Assignment
Below are some records. Reproduce them exactly from their first line through the line with "Contabilità Tecnica (70, 2266)", inclusive.

Provided material
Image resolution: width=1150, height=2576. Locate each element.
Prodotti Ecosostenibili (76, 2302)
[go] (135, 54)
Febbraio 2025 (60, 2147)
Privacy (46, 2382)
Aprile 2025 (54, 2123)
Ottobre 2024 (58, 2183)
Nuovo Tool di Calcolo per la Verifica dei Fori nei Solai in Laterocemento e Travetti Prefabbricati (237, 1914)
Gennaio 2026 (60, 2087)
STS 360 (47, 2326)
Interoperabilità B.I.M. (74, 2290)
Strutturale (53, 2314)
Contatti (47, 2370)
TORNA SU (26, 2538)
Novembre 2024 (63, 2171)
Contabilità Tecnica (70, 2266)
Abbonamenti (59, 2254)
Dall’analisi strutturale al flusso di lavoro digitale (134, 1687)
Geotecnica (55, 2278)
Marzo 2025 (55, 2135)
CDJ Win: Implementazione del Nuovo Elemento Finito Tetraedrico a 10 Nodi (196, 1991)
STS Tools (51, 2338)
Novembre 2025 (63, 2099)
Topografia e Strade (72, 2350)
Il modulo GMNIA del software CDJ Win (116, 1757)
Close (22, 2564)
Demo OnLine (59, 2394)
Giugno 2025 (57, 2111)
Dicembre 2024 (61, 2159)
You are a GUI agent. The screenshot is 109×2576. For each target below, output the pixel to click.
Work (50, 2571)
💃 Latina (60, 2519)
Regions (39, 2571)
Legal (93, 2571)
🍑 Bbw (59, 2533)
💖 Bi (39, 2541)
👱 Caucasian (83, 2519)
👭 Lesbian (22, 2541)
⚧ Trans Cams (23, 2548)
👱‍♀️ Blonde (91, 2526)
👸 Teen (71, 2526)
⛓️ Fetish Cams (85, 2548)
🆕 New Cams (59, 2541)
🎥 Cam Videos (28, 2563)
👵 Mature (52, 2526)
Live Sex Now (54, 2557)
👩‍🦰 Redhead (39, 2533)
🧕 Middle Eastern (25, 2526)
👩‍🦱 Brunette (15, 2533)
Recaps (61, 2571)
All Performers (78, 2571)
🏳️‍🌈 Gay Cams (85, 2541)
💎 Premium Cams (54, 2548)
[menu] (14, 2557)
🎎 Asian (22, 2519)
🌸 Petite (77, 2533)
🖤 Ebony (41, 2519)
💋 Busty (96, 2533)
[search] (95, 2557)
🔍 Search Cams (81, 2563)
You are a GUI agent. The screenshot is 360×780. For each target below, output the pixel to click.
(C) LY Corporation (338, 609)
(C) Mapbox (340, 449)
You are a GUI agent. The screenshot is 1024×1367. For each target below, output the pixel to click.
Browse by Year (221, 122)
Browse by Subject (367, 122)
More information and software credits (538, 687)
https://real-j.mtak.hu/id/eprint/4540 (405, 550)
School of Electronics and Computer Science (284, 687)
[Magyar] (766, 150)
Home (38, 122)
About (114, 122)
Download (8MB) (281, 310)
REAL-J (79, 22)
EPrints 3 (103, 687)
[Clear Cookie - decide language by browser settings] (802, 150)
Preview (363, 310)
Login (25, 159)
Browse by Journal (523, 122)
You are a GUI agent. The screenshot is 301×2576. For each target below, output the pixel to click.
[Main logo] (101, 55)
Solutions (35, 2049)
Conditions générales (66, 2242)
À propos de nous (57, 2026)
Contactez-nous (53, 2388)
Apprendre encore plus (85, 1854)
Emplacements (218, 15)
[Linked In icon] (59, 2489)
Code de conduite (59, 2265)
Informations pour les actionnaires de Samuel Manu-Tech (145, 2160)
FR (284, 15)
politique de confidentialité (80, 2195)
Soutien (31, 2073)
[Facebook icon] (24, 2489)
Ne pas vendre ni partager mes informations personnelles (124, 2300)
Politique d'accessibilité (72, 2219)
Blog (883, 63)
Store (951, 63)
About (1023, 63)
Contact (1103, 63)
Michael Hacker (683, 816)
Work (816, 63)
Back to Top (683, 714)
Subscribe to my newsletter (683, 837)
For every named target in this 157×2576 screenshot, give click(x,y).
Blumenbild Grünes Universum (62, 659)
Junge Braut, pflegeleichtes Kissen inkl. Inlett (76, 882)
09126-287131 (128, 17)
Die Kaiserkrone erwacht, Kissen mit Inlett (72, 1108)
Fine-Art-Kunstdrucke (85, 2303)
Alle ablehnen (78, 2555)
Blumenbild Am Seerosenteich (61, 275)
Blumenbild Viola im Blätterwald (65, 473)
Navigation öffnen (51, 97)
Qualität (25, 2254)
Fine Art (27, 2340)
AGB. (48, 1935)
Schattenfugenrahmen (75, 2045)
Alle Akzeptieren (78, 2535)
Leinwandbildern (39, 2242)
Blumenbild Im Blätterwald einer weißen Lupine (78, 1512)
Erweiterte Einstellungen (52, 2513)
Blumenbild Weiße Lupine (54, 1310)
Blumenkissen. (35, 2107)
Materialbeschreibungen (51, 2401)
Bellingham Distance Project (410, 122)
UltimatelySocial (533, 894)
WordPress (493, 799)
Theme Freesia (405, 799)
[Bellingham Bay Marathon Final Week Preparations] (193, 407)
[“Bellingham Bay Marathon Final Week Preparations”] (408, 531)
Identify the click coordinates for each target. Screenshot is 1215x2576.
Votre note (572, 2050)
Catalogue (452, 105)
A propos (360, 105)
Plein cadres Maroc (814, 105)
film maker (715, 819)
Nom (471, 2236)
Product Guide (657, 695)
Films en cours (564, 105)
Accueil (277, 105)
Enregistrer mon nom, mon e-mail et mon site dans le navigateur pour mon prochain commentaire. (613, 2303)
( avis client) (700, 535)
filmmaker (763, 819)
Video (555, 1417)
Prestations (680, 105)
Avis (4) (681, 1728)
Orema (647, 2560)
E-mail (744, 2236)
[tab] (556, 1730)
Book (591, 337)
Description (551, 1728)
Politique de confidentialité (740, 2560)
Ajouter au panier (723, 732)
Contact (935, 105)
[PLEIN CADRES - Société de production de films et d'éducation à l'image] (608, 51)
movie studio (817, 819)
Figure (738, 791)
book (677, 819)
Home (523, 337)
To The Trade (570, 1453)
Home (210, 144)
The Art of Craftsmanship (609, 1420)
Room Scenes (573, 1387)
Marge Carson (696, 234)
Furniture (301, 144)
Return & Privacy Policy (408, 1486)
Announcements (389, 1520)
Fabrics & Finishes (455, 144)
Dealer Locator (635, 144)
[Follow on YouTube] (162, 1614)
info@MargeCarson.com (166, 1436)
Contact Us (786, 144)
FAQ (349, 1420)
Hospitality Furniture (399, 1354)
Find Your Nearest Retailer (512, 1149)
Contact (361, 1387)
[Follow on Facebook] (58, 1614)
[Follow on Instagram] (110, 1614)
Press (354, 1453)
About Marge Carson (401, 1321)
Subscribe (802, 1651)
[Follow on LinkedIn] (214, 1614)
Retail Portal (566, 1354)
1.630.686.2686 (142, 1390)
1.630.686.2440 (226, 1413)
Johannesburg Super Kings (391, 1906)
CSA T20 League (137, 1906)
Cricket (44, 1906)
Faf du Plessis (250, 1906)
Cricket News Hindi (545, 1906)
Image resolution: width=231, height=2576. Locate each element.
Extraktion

Task output
Image resolution: width=1150, height=2576. Locate each element.
Prodotti Ecosostenibili (76, 2302)
[go] (135, 54)
Febbraio 2025 (60, 2147)
Privacy (46, 2382)
Aprile 2025 (54, 2123)
Ottobre 2024 (58, 2183)
Nuovo Tool di Calcolo per la Verifica dei Fori nei Solai in Laterocemento e Travetti Prefabbricati (237, 1914)
Gennaio 2026 (60, 2087)
STS 360 (47, 2326)
Interoperabilità B.I.M. (74, 2290)
Strutturale (53, 2314)
Contatti (47, 2370)
TORNA SU (26, 2538)
Novembre 2024 (63, 2171)
Contabilità Tecnica (70, 2266)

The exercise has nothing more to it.